Start of Dataset entries

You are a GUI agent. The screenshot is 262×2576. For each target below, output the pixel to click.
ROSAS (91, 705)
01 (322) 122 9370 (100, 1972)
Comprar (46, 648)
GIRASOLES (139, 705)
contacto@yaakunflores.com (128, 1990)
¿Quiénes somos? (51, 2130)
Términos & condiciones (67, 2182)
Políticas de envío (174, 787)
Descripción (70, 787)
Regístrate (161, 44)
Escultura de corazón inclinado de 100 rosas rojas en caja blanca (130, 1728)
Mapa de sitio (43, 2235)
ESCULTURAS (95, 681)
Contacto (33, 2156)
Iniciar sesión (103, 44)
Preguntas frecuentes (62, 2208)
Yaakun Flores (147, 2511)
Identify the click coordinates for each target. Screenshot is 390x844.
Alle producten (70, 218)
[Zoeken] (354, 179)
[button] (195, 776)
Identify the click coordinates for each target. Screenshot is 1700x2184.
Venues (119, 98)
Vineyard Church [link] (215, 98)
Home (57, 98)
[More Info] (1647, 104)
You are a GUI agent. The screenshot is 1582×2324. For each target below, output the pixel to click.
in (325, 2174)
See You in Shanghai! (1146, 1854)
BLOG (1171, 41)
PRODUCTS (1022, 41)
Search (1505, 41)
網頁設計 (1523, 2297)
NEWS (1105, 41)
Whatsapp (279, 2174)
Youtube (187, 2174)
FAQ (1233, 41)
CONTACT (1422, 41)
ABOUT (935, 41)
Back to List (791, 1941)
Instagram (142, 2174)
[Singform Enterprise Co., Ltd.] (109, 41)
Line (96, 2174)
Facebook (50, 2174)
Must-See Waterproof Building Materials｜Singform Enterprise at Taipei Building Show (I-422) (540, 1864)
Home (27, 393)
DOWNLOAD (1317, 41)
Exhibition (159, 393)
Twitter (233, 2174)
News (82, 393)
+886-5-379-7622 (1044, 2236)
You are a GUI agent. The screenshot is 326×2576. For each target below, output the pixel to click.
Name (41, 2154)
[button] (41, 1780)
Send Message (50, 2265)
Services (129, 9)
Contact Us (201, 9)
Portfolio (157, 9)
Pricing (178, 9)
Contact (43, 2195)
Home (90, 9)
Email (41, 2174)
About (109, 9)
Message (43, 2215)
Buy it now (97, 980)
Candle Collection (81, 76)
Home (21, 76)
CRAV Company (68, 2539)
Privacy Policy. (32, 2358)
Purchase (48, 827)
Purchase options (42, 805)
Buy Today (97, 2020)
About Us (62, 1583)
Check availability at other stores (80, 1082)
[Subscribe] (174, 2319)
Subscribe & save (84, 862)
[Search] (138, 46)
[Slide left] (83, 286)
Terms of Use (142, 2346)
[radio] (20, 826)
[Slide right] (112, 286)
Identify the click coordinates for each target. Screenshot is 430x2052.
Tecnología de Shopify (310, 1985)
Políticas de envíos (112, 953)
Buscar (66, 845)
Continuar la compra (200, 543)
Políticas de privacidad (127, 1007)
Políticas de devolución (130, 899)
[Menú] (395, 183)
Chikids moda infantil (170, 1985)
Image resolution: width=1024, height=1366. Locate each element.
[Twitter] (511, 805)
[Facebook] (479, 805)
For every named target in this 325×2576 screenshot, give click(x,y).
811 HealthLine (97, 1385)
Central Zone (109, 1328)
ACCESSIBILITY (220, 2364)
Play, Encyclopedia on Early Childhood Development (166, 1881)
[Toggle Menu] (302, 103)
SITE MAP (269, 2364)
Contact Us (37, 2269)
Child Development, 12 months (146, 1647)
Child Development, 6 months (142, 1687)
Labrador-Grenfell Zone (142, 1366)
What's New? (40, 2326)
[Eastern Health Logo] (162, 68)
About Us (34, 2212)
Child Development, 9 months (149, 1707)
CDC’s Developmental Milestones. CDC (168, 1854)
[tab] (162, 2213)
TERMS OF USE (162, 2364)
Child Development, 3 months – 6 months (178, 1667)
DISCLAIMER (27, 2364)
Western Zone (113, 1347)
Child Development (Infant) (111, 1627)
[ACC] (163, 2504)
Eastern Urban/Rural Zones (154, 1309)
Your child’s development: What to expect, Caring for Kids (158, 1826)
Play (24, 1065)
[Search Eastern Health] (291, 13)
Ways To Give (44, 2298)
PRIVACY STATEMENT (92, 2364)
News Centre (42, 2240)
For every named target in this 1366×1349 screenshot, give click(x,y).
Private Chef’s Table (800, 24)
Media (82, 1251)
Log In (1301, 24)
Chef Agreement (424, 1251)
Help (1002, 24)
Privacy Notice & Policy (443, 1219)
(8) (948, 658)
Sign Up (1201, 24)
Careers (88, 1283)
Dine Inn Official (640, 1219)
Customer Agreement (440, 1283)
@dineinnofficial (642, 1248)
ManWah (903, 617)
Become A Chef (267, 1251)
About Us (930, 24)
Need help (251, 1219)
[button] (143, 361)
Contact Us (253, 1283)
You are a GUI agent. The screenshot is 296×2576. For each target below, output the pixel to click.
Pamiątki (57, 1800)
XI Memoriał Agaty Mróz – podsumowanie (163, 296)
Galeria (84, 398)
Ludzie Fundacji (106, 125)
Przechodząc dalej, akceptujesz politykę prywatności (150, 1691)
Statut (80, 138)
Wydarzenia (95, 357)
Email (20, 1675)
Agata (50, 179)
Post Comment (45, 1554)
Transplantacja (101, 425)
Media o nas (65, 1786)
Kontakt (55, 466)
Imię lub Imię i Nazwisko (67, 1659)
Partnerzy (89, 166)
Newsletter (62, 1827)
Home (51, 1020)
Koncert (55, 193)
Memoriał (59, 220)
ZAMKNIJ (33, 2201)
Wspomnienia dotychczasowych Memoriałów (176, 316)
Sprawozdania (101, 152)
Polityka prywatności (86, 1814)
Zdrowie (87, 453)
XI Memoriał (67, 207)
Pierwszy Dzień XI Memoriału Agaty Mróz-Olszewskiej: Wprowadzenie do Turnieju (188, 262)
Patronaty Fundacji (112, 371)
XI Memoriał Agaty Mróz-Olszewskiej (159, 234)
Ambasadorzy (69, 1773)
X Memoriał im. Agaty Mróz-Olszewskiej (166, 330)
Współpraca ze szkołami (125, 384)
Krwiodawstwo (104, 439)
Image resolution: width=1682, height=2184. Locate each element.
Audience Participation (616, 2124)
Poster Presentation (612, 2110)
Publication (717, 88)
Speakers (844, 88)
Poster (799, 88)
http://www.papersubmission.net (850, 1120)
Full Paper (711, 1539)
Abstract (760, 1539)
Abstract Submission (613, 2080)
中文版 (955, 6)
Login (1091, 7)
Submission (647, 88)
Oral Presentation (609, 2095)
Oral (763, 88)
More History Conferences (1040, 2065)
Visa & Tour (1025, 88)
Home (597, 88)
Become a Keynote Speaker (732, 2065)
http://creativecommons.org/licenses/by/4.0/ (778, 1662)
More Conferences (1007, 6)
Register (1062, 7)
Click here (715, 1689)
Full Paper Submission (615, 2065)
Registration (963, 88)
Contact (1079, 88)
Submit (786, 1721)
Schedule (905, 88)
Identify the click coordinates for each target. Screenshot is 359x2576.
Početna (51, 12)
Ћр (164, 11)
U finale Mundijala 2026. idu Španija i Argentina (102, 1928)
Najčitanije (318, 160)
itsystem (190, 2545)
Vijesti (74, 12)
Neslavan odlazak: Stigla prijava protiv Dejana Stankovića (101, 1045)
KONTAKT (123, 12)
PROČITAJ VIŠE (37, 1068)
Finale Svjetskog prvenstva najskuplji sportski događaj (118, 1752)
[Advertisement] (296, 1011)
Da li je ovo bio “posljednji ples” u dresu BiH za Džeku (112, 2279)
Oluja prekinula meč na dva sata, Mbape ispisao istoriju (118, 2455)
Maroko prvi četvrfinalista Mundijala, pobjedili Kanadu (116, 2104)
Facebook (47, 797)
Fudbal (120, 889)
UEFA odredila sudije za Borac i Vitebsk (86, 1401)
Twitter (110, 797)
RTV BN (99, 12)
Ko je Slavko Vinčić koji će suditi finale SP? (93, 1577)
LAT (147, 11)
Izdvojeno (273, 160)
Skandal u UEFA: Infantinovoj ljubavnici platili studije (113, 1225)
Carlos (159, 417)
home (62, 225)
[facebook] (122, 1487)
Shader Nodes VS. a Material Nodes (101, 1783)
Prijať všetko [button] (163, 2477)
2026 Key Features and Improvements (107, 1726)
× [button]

End of Dataset entries

Up to and including the line with "Regístrate (161, 44)", print every line of the material above, starting from its first line, exactly.

You are a GUI agent. The screenshot is 262×2576. For each target below, output the pixel to click.
ROSAS (91, 705)
01 (322) 122 9370 (100, 1972)
Comprar (46, 648)
GIRASOLES (139, 705)
contacto@yaakunflores.com (128, 1990)
¿Quiénes somos? (51, 2130)
Términos & condiciones (67, 2182)
Políticas de envío (174, 787)
Descripción (70, 787)
Regístrate (161, 44)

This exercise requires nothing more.